Lawsuits from healthcare data breaches are growing more sophisticated as lawyers change tactics beyond trying to show that exposure of patients' personal information led to financial harm. An increasing number now are being filed on behalf of classes of plaintiffs, rather than individuals.
Two new arguments are arising, according to a Reuters article, including:
- Unjust enrichment, in which the expectation of privacy was part of the purchase decision. When data is breached, as the argument goes, the provider gets to keep the payment, but the buyer loses the benefit of the bargain.
- Breach of contract claims point to specific provisions in contracts and terms of service agreements that mention privacy, also arguing that privacy was promised as part of the service. These suits allege that the plaintiff was financially harmed by buying the service in the beginning.
Both still are difficult to prove, especially since 40 percent of large data breaches involve laptop or storage devices that are lost or stolen, according to the U.S. Department of Health & Human Services. Stolen laptops generally are resold for the hardware, not the data they contain.
The case that has advanced the furthest is against health insurer AvMed, which lost information on 1.2 million patients when two laptops disappeared from a conference room in 2009. Last fall, the 11th Circuit Court of Appeals allowed a data breach suit alleging unjust enrichment and breach of contract to go forward, according to Reuters. Though the U.S. District Court in Miami dismissed the case, the appeals court ruled that the plaintiffs' claims should be heard. That case awaits trial.
Meanwhile, a case against Adventist Health System alleges unjust enrichment and breach of contract stemming from an alleged scheme by an employee to sell tens of thousands of patient records.
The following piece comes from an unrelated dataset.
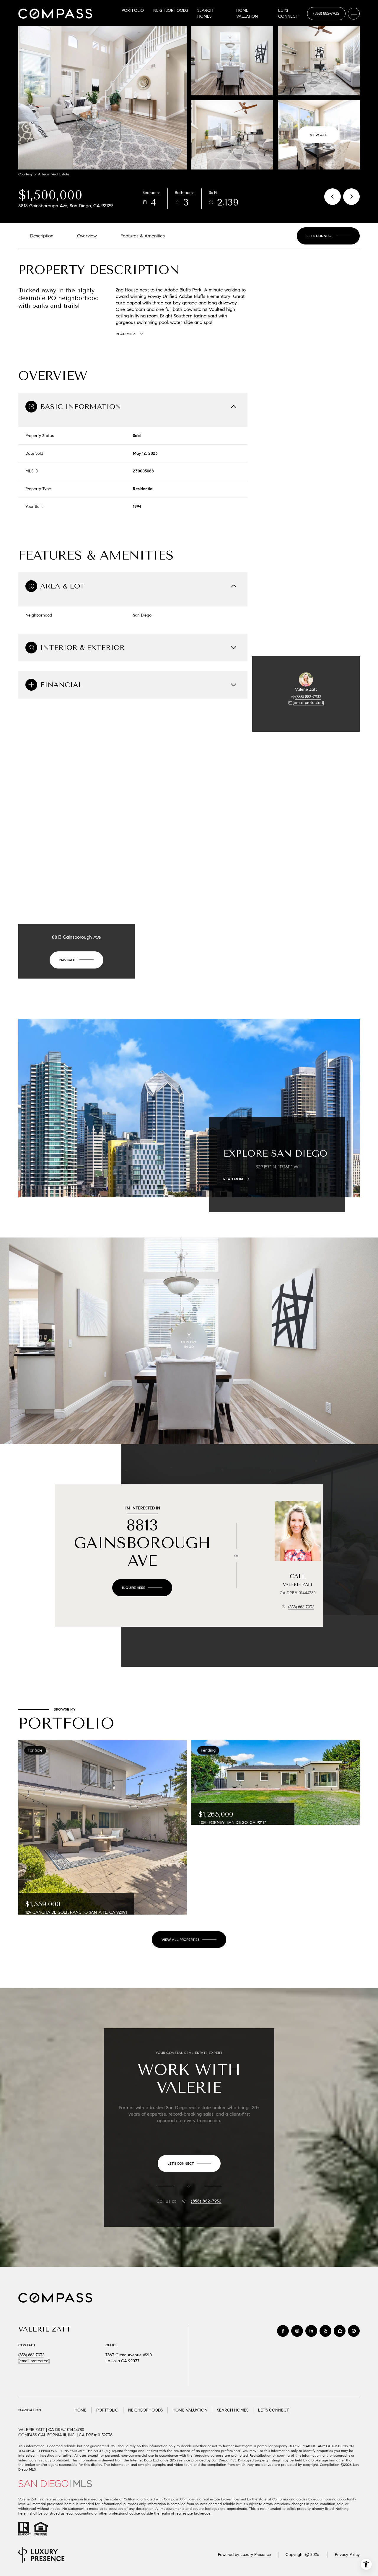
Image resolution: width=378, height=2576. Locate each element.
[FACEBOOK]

Among the claims of inadequate security protections in its EHR system, the lawsuit alleges employee Dale Munroe was able to access the records of 760,000 patients at a hospital in Celebration, Fla., rather than the 12,000 records such an employee normally could open.
And in California, the state Confidentiality of Medical Information Act allows damages of $1,000 for anyone whose medical information is wrongfully disclosed, without the need to prove harm. Plaintiffs against Sutter Health, which is the target of at least 11 lawsuits, argue that the act should apply to the 4.24 million patients whose records were on a computer stolen in 2011.